Directions for this task: Repeat the stretch of entries below from the line with "[button] (2549, 1269)" through the line with "see more... (316, 271)". Include both ends and add nothing.

┌──

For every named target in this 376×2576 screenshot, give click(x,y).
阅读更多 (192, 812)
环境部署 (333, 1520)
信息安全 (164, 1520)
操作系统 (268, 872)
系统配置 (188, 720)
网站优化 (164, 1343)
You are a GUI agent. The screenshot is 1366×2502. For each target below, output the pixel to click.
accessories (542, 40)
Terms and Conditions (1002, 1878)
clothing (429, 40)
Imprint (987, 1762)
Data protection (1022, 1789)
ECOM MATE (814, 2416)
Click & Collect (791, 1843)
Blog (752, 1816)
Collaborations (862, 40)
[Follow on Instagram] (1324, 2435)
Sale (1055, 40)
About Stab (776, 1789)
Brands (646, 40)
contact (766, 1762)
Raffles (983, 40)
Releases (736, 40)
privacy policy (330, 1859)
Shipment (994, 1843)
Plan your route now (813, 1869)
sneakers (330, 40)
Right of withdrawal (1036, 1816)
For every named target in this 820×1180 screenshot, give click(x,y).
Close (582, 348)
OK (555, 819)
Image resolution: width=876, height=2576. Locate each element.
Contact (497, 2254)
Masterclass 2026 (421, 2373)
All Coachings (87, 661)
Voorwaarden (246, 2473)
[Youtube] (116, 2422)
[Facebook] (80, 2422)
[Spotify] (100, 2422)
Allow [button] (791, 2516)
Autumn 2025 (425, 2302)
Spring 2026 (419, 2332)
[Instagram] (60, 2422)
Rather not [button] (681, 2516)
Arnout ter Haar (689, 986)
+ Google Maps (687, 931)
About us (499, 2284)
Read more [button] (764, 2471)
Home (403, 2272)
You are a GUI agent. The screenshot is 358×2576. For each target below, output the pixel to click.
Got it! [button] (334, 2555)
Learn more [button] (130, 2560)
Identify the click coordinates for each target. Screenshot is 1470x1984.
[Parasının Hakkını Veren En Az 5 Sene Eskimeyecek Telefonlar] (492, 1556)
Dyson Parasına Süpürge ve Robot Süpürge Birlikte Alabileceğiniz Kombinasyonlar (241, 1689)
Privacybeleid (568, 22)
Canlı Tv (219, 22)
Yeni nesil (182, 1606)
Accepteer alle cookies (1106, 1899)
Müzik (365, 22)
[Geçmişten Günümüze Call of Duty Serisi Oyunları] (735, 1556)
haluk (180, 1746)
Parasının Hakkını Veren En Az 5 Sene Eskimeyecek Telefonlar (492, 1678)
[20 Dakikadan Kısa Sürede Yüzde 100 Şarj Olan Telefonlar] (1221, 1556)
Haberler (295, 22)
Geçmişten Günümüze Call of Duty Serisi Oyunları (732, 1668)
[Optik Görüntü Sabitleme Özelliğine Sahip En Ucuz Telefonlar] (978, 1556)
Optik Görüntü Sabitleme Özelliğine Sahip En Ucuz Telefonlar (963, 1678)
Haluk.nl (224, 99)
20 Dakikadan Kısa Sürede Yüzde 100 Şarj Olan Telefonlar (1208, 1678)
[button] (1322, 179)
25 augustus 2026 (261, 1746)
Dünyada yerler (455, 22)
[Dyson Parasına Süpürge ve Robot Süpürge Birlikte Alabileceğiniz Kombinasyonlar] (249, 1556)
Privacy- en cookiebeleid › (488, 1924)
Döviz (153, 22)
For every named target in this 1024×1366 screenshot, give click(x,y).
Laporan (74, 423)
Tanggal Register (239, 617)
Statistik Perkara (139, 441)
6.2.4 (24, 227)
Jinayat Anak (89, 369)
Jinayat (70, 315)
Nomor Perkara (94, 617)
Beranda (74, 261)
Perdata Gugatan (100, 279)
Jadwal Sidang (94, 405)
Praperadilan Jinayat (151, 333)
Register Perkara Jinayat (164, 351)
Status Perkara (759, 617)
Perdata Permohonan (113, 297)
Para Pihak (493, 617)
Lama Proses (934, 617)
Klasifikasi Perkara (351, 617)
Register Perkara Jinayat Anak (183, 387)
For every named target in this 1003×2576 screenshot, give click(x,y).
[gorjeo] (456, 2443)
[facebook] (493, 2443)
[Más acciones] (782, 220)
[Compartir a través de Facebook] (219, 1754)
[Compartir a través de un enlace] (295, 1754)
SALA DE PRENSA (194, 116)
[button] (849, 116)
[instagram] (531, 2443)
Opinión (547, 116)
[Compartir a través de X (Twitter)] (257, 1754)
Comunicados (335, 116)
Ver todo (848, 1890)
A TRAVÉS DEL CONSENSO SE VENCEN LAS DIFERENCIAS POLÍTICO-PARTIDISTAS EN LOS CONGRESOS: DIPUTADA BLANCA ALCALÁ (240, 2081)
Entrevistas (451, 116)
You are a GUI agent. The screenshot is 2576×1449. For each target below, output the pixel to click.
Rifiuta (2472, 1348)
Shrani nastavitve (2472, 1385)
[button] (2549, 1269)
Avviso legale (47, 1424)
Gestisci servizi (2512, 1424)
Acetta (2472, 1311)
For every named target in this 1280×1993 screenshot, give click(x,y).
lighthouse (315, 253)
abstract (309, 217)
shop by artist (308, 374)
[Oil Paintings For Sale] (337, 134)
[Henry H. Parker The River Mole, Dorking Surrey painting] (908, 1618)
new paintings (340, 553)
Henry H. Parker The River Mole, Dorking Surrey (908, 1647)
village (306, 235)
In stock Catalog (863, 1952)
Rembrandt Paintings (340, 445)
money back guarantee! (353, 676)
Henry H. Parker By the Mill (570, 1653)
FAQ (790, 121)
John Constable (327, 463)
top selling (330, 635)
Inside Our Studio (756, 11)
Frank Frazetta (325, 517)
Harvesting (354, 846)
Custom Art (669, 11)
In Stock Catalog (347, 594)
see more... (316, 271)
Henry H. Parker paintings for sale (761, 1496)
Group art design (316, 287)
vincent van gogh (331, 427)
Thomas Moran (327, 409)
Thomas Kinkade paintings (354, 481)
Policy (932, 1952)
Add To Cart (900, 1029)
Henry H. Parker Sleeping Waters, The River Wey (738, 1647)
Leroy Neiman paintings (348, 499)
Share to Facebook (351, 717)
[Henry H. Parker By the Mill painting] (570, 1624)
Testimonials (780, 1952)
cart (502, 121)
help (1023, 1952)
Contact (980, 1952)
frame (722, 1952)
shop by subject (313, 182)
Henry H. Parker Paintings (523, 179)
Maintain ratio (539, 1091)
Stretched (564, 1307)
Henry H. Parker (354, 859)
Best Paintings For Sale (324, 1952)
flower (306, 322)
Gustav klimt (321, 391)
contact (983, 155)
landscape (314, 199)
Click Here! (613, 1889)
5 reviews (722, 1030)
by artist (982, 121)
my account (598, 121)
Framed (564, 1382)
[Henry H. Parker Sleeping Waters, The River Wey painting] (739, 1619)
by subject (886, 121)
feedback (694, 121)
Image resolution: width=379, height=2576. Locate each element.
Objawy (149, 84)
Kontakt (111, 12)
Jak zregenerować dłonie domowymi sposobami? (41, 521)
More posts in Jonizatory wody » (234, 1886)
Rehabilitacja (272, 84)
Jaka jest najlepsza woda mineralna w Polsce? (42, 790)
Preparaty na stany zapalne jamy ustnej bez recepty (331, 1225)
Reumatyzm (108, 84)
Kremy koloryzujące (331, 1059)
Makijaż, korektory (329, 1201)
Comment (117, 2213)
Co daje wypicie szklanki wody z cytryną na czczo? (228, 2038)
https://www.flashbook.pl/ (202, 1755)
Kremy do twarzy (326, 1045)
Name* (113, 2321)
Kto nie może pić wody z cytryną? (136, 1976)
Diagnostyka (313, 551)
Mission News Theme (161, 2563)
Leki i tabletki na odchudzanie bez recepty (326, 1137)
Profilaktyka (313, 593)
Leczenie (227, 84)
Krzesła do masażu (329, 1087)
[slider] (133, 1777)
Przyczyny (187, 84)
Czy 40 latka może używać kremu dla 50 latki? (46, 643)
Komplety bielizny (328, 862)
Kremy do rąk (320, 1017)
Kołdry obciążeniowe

└──

Written reply:
[button] (2549, 1269)
Avviso legale (47, 1424)
Gestisci servizi (2512, 1424)
Acetta (2472, 1311)
For every named target in this 1280×1993 screenshot, give click(x,y).
lighthouse (315, 253)
abstract (309, 217)
shop by artist (308, 374)
[Oil Paintings For Sale] (337, 134)
[Henry H. Parker The River Mole, Dorking Surrey painting] (908, 1618)
new paintings (340, 553)
Henry H. Parker The River Mole, Dorking Surrey (908, 1647)
village (306, 235)
In stock Catalog (863, 1952)
Rembrandt Paintings (340, 445)
money back guarantee! (353, 676)
Henry H. Parker By the Mill (570, 1653)
FAQ (790, 121)
John Constable (327, 463)
top selling (330, 635)
Inside Our Studio (756, 11)
Frank Frazetta (325, 517)
Harvesting (354, 846)
Custom Art (669, 11)
In Stock Catalog (347, 594)
see more... (316, 271)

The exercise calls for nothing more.